On January 26, 2010, O’Charley’s Inc. (the “Company”) entered into a Third Amended and Restated Credit Agreement, dated as of January 26, 2010 (the “Credit Agreement”) with the Lenders referred to therein, Wachovia Bank, National Association, as Administrative Agent, Bank of America, N.A., as Syndication Agent, Regions Bank as Documentation Agent, and Wells Fargo Securities, LLC, Regions Bank and Banc of America Securities LLC, as Joint Lead Arrangers and Joint Book Running Managers. The Credit Agreement amended and restated the Company’s existing Second Amended and Restated Credit Agreement, dated as of October 18, 2006. The Credit Agreement provides for a $45.0 million secured revolving credit facility with a $20.0 million letter of credit sublimit.
The Credit Agreement includes certain customary representations and warranties, negative covenants and events of default. It requires the Company to comply with certain financial covenants.
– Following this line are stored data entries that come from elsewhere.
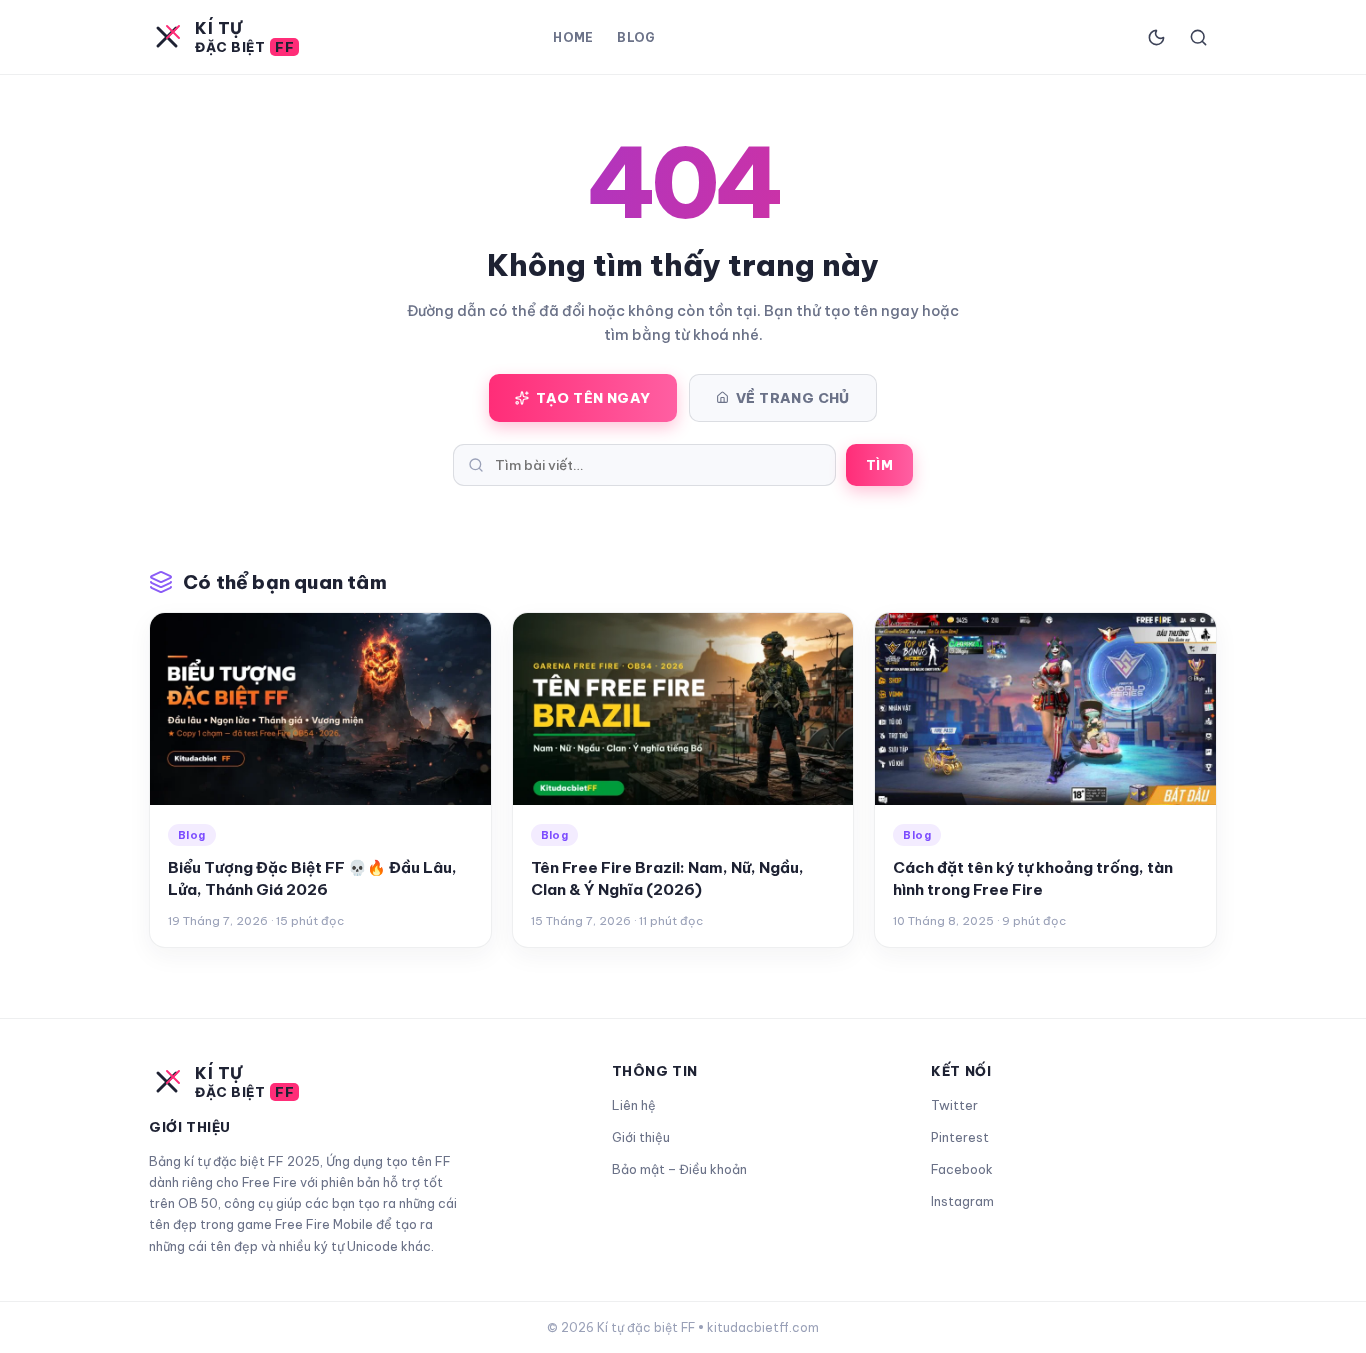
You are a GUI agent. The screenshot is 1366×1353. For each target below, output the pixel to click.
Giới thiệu (641, 1137)
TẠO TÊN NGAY (593, 398)
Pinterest (960, 1137)
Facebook (962, 1169)
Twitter (954, 1105)
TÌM (879, 465)
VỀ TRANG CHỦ (793, 398)
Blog (636, 37)
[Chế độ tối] (1156, 37)
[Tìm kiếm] (1198, 37)
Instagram (962, 1201)
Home (573, 37)
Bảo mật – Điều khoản (679, 1169)
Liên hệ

The interest rates per annum applicable to loans outstanding under the Credit Agreement will, at the Company’s option, be equal to either a base rate or a LIBOR rate, in each case plus an applicable margin (2.25% to 3.25% in the case of base rate loans and 3.00% and 4.00% in the case of LIBOR rate loans), depending on the Company’s adjusted debt to EBITDAR ratio. In addition to the interest payments required under the Credit Agreement, the Company is required to pay certain customary fees, including a commitment fee on the aggregate average daily unused portion of the credit facility equal to 0.50% to 1.00% per annum, depending on the Company’s adjusted debt to EBITDAR ratio.
The Company’s obligations under the Credit Agreement are secured by mortgages on 47 of its restaurant properties and liens on substantially all of the Company’s non-real estate assets other than equipment and inventory, including a pledge of the capital stock of the Company’s material subsidiaries. Except as otherwise provided in the Credit Agreement, the Credit Agreement will mature on August 1, 2013.
The above summary of the Credit Agreement is not complete and is qualified in its entirety by reference to the terms of the Credit Agreement, a copy of which is filed as Exhibit 10.1 to this Current Report on Form 8-K and is incorporated by reference into this Item 1.01.
Item 2.03 Creation of a Direct Financial Obligation or an Obligation Under an Off-Balance Sheet Arrangement of a Registrant.
The information set forth in Item 1.01 is incorporated by reference into this Item 2.03.
Item 7.01 Regulation FD Disclosure.
On January 27, 2010, the Company issued a press release announcing its entry into the Credit Agreement. A copy of the press release is furnished herewith as Exhibit 99.1.